## Excerpted text
Until recently, that is. Over the last few decades, CO2 levels have shot up at a rate around 100 times faster than past natural increases. This increase, scientists agree, is due to human activity. Concentrations of the greenhouse gas now sit above a whopping 400 parts per million. 

To predict what happens next, we can look back in the data to the last time Earth’s CO2 levels were this high: about three million years ago. This period — called the mid-Pliocene — was long before humans arrived, but much closer to today than the swampy Eocene. The mid-Pliocene was not a “hothouse,” but the world still looked different. Lake sediment data from above the Arctic circle shows high percentages of tree pollen from that time, suggesting forests blanketed areas that are now barren tundra. Differences like these were not just local to the poles. Global temperature estimates for the mid-Pliocene are about 3ºC warmer than current averages. The east coast of North America was mostly underwater.

Data listing
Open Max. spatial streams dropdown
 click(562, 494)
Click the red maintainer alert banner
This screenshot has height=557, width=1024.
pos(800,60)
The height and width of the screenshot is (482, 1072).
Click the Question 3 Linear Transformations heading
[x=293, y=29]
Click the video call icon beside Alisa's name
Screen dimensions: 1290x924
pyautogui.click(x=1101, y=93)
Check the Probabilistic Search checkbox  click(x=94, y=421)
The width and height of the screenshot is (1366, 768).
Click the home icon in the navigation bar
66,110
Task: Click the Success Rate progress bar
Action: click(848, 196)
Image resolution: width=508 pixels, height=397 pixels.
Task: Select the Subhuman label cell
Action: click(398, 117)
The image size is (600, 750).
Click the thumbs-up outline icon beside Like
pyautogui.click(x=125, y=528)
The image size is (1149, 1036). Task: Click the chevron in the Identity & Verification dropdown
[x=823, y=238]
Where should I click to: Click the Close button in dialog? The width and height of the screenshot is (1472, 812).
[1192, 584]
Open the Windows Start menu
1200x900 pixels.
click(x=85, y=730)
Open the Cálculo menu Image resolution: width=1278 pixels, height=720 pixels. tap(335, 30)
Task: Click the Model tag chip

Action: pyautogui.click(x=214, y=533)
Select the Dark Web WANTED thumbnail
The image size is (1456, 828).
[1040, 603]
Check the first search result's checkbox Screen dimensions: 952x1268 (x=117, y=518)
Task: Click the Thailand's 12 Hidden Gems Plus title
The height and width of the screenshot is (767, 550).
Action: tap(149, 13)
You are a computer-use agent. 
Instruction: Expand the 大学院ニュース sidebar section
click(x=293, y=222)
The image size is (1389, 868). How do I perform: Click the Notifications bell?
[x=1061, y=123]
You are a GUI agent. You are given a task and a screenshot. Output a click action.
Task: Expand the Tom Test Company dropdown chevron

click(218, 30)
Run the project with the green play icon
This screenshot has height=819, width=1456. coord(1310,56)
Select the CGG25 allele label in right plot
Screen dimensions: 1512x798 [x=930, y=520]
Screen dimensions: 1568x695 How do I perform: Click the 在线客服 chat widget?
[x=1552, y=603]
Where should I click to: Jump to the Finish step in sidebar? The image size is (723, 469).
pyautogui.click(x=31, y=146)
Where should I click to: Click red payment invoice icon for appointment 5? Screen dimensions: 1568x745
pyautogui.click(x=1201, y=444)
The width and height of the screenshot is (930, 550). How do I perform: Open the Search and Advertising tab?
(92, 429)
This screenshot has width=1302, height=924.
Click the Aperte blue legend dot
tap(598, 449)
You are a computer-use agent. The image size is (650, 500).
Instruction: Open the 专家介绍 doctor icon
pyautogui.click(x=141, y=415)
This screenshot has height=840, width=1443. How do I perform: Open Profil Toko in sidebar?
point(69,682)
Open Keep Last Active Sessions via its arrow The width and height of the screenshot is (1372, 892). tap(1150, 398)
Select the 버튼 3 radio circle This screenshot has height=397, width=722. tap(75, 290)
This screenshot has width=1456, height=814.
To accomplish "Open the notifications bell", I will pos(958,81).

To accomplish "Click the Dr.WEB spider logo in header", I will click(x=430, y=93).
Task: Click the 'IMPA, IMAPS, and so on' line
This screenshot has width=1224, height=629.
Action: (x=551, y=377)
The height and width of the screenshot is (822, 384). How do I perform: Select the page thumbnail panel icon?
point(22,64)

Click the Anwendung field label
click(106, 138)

## Directions
(1) In the data listing, print the rows exactly, starting at the line containing "This screenshot has width=1456, height=814." and ending at the line containing "Action: (x=551, y=377)".
(2) Pick up the passage on rising CO2 levels and the mid-Pliocene climate where it stops, and write what follows.

## Expected answers
(1)
This screenshot has width=1456, height=814.
To accomplish "Open the notifications bell", I will pos(958,81).

To accomplish "Click the Dr.WEB spider logo in header", I will click(x=430, y=93).
Task: Click the 'IMPA, IMAPS, and so on' line
This screenshot has width=1224, height=629.
Action: (x=551, y=377)

(2)
While the underlying causes of these differences in temperature, ecosystems, and shorelines are far from one-dimensional, researchers look to this ancient warmer world as the closest analog we have for a near-future climate. Even though the recent rise in CO2 started a mere split-second ago on the geologic time scale, we are already seeing the effects. My fact-checking journey ended with lines like this: Inupiat people in Shishmaref, Alaska have to adapt their hunting methods as the ice around their village shrinks. Check. Weddell seal populations are declining in the fastest-warming parts of Antarctica. Check. If we keep emitting greenhouse gases at today’s rate, the world will look more like the world of the dinosaurs than the one we have always known. Check. 

Knowing the science behind these changes allows us to better understand the danger of interfering with our climate system. My experience at NOVA this semester has shown me exactly what is at stake — and inspired me to work to keep our “icehouse” home frozen for as long as possible.